* What to do *
Rewrite the lines below, changing every "Image resolution" to "Screenshot size" and leaving all else as it stands.

[Entries on locating words and elements]
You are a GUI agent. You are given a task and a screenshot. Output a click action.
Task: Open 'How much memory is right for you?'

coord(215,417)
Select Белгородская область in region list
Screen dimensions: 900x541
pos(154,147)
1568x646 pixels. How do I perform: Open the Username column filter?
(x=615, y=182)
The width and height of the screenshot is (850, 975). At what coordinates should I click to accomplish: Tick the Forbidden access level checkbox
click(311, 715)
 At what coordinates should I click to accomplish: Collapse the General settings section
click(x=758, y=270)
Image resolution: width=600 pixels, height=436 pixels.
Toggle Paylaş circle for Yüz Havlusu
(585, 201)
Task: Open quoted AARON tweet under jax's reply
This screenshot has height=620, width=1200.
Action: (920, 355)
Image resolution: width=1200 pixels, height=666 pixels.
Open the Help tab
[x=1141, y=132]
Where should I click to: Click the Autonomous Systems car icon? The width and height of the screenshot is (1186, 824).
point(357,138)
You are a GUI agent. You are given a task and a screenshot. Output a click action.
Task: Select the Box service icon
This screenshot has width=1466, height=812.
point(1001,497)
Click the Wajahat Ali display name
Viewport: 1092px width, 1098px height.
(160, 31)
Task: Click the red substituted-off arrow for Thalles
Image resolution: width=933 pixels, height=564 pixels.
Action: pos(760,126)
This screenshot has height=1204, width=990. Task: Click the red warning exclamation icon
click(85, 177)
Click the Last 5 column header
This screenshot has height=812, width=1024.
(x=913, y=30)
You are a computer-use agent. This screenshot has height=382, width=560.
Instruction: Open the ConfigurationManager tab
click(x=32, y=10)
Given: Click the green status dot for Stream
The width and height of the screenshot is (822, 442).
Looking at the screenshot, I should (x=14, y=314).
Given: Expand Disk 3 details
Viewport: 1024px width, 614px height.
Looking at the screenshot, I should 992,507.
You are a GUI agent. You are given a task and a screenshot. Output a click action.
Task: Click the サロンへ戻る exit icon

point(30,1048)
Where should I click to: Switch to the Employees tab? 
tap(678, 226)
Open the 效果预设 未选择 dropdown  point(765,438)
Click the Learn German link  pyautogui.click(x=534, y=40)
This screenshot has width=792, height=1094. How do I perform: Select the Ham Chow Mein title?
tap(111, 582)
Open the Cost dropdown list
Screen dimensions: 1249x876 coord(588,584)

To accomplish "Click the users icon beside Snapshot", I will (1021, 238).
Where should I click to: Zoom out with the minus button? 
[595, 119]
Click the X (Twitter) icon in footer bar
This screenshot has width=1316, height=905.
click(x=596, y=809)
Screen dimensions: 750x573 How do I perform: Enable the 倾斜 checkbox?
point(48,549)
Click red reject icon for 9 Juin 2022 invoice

* Response to this task *
You are a GUI agent. You are given a task and a screenshot. Output a click action.
Task: Open 'How much memory is right for you?'

coord(215,417)
Select Белгородская область in region list
Screen dimensions: 900x541
pos(154,147)
1568x646 pixels. How do I perform: Open the Username column filter?
(x=615, y=182)
The width and height of the screenshot is (850, 975). At what coordinates should I click to accomplish: Tick the Forbidden access level checkbox
click(311, 715)
 At what coordinates should I click to accomplish: Collapse the General settings section
click(x=758, y=270)
Screenshot size: width=600 pixels, height=436 pixels.
Toggle Paylaş circle for Yüz Havlusu
(585, 201)
Task: Open quoted AARON tweet under jax's reply
This screenshot has height=620, width=1200.
Action: (920, 355)
Screenshot size: width=1200 pixels, height=666 pixels.
Open the Help tab
[x=1141, y=132]
Where should I click to: Click the Autonomous Systems car icon? The width and height of the screenshot is (1186, 824).
point(357,138)
You are a GUI agent. You are given a task and a screenshot. Output a click action.
Task: Select the Box service icon
This screenshot has width=1466, height=812.
point(1001,497)
Click the Wajahat Ali display name
Viewport: 1092px width, 1098px height.
(160, 31)
Task: Click the red substituted-off arrow for Thalles
Screenshot size: width=933 pixels, height=564 pixels.
Action: pos(760,126)
This screenshot has height=1204, width=990. Task: Click the red warning exclamation icon
click(85, 177)
Click the Last 5 column header
This screenshot has height=812, width=1024.
(x=913, y=30)
You are a computer-use agent. This screenshot has height=382, width=560.
Instruction: Open the ConfigurationManager tab
click(x=32, y=10)
Given: Click the green status dot for Stream
The width and height of the screenshot is (822, 442).
Looking at the screenshot, I should (x=14, y=314).
Given: Expand Disk 3 details
Viewport: 1024px width, 614px height.
Looking at the screenshot, I should 992,507.
You are a GUI agent. You are given a task and a screenshot. Output a click action.
Task: Click the サロンへ戻る exit icon

point(30,1048)
Where should I click to: Switch to the Employees tab? 
tap(678, 226)
Open the 效果预设 未选择 dropdown  point(765,438)
Click the Learn German link  pyautogui.click(x=534, y=40)
This screenshot has width=792, height=1094. How do I perform: Select the Ham Chow Mein title?
tap(111, 582)
Open the Cost dropdown list
Screen dimensions: 1249x876 coord(588,584)

To accomplish "Click the users icon beside Snapshot", I will (1021, 238).
Where should I click to: Zoom out with the minus button? 
[595, 119]
Click the X (Twitter) icon in footer bar
This screenshot has width=1316, height=905.
click(x=596, y=809)
Screen dimensions: 750x573 How do I perform: Enable the 倾斜 checkbox?
point(48,549)
Click red reject icon for 9 Juin 2022 invoice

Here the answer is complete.